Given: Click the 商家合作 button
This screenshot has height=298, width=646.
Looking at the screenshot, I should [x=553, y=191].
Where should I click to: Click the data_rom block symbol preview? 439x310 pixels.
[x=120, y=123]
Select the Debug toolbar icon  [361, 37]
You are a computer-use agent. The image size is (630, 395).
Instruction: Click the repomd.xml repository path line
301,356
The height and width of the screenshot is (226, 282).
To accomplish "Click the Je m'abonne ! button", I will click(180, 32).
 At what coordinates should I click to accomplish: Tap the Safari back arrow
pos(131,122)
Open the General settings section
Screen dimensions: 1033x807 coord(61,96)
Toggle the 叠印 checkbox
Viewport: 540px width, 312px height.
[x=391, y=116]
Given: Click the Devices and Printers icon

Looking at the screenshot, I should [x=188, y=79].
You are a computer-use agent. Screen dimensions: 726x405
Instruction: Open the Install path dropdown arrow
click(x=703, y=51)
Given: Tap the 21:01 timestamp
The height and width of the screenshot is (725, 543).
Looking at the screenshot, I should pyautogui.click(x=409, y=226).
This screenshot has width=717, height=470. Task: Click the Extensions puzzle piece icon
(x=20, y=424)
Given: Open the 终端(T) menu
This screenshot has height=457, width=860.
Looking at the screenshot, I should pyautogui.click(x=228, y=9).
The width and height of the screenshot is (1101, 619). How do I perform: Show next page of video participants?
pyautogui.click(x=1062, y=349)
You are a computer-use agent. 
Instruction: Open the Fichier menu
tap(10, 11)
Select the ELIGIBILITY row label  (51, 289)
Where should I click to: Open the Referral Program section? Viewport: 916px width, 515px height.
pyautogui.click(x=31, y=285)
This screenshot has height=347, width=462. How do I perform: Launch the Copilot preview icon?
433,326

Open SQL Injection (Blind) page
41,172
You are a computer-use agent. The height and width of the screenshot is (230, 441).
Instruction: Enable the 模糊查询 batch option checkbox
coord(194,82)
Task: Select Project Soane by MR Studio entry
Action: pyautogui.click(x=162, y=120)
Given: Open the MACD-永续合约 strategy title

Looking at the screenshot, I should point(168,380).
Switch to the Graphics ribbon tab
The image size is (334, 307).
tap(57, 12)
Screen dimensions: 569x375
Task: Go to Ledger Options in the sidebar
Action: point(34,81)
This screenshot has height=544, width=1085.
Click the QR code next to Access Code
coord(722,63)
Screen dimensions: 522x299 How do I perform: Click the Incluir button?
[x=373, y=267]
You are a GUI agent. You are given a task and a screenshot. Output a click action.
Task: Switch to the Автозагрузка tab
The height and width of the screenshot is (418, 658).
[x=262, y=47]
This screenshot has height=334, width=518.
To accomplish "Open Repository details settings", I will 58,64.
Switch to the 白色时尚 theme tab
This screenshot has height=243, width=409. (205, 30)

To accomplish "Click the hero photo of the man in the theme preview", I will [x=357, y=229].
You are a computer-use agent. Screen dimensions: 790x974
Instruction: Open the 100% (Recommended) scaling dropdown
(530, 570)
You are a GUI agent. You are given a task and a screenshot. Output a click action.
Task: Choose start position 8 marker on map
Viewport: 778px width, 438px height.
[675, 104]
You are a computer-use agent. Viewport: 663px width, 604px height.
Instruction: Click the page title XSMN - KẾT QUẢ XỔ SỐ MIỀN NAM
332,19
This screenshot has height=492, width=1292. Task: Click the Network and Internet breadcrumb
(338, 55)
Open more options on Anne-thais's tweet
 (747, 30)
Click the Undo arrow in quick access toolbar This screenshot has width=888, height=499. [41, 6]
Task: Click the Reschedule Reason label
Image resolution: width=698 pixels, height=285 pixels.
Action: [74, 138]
┄┄┄┄┄┄
> [TASK]:
Look through the data above and return exactly the lines from the one that contains "You are a computer-use agent. Screen dimensions: 726x405" to the one that contains "Switch to the Graphics ribbon tab", inclusive, with nothing else.

> [RESULT OF THIS TASK]:
You are a computer-use agent. Screen dimensions: 726x405
Instruction: Open the Install path dropdown arrow
click(x=703, y=51)
Given: Tap the 21:01 timestamp
The height and width of the screenshot is (725, 543).
Looking at the screenshot, I should pyautogui.click(x=409, y=226).
This screenshot has width=717, height=470. Task: Click the Extensions puzzle piece icon
(x=20, y=424)
Given: Open the 终端(T) menu
This screenshot has height=457, width=860.
Looking at the screenshot, I should pyautogui.click(x=228, y=9).
The width and height of the screenshot is (1101, 619). How do I perform: Show next page of video participants?
pyautogui.click(x=1062, y=349)
You are a computer-use agent. 
Instruction: Open the Fichier menu
tap(10, 11)
Select the ELIGIBILITY row label  (51, 289)
Where should I click to: Open the Referral Program section? Viewport: 916px width, 515px height.
pyautogui.click(x=31, y=285)
This screenshot has height=347, width=462. How do I perform: Launch the Copilot preview icon?
433,326

Open SQL Injection (Blind) page
41,172
You are a computer-use agent. The height and width of the screenshot is (230, 441).
Instruction: Enable the 模糊查询 batch option checkbox
coord(194,82)
Task: Select Project Soane by MR Studio entry
Action: pyautogui.click(x=162, y=120)
Given: Open the MACD-永续合约 strategy title

Looking at the screenshot, I should point(168,380).
Switch to the Graphics ribbon tab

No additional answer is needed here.